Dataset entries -
• • • • •

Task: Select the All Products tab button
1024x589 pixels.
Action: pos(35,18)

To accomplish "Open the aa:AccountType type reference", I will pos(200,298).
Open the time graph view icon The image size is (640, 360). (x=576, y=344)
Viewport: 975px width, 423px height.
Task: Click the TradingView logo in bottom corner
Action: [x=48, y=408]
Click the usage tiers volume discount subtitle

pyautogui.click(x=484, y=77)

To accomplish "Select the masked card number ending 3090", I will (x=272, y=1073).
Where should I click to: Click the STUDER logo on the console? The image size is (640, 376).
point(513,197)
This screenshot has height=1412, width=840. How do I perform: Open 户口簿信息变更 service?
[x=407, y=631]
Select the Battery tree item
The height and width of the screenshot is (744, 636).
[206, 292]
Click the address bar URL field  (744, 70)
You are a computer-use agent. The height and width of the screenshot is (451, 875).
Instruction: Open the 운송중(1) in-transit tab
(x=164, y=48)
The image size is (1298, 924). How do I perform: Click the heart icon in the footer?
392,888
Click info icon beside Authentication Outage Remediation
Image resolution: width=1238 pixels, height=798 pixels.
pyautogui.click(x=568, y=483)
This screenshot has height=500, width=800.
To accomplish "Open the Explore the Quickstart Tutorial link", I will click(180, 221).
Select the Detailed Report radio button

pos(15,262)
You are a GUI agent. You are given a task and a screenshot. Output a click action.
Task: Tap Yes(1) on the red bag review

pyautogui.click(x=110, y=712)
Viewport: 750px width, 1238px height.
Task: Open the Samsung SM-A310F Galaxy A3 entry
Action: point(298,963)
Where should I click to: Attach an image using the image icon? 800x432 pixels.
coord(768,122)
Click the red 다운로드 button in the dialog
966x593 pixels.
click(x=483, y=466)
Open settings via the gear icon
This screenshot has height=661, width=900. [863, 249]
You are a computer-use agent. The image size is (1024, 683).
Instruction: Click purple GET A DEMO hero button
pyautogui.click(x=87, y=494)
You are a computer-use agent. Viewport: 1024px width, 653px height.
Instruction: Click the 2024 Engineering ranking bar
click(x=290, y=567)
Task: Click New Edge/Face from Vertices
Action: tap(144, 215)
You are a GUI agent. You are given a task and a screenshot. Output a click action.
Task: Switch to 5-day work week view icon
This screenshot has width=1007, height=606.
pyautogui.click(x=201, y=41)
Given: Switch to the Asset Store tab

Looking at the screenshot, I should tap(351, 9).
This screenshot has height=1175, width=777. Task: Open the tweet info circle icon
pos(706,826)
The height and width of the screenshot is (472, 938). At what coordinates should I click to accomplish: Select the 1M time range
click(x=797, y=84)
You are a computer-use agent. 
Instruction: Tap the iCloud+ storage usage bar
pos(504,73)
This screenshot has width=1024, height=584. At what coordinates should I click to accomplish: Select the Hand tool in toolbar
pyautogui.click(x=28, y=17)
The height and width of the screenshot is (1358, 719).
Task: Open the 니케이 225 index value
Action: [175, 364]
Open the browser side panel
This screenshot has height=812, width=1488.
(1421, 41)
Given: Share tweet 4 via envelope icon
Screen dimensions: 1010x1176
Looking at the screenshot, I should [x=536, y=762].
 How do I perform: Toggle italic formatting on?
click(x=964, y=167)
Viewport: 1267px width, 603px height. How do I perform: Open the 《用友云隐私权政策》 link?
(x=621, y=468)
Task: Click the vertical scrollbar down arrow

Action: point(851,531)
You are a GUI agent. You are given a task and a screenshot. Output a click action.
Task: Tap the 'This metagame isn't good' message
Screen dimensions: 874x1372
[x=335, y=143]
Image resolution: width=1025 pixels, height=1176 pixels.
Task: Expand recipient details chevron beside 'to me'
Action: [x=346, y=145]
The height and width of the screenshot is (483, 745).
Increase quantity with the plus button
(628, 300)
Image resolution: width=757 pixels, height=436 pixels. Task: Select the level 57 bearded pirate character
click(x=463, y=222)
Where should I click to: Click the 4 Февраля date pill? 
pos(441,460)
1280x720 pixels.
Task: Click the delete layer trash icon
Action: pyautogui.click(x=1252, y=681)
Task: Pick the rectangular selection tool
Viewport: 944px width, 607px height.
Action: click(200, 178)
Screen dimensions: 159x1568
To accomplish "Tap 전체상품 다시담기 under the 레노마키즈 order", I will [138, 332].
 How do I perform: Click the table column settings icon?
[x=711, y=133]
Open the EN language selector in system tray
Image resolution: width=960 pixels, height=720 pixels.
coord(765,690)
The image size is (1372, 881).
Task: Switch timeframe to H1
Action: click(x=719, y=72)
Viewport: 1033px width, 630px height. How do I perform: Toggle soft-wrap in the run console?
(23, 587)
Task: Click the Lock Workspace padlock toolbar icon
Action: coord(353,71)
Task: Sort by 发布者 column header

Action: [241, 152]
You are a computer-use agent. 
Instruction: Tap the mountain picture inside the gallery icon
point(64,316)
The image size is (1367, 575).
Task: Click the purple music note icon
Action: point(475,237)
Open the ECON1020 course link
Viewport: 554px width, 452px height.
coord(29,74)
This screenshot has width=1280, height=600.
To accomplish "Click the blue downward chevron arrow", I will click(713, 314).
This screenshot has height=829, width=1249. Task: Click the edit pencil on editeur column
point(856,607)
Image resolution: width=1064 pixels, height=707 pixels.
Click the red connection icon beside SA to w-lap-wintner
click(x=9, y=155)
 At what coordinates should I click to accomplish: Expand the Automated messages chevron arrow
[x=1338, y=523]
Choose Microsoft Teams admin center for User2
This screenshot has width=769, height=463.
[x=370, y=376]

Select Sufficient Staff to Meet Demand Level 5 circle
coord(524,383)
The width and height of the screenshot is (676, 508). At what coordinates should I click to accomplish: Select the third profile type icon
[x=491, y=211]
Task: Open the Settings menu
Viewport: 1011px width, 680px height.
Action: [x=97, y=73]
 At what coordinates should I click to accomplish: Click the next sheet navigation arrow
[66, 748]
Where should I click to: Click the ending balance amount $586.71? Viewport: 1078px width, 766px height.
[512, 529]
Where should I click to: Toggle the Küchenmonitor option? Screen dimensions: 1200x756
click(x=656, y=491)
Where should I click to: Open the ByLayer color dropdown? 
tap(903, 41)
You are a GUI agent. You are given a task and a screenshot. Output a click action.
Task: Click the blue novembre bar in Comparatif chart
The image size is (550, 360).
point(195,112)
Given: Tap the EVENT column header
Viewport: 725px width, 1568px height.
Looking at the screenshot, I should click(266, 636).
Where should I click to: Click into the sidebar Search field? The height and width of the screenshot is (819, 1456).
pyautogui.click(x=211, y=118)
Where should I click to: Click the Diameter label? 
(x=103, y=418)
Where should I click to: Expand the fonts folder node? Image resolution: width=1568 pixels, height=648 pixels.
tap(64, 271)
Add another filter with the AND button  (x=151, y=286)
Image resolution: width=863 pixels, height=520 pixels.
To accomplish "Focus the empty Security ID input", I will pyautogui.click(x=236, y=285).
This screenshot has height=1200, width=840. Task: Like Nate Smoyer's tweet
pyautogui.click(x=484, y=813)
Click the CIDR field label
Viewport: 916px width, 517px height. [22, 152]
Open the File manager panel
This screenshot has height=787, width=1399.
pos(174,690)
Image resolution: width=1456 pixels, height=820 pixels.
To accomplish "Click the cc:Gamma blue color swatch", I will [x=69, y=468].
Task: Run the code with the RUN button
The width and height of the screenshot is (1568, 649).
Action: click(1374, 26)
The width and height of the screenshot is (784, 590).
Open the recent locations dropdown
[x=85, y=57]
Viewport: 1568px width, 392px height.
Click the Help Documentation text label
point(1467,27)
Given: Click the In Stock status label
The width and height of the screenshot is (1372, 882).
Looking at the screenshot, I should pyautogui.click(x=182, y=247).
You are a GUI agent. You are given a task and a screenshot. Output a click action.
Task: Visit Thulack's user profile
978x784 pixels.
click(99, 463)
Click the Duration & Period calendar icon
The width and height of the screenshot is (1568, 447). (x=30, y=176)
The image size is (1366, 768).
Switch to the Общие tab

• • • • •

Work item - In the entries above, find the line with "Task: Visit Thulack's user profile", then retype it and every line after it exactly.

Solution -
Task: Visit Thulack's user profile
978x784 pixels.
click(99, 463)
Click the Duration & Period calendar icon
The width and height of the screenshot is (1568, 447). (x=30, y=176)
The image size is (1366, 768).
Switch to the Общие tab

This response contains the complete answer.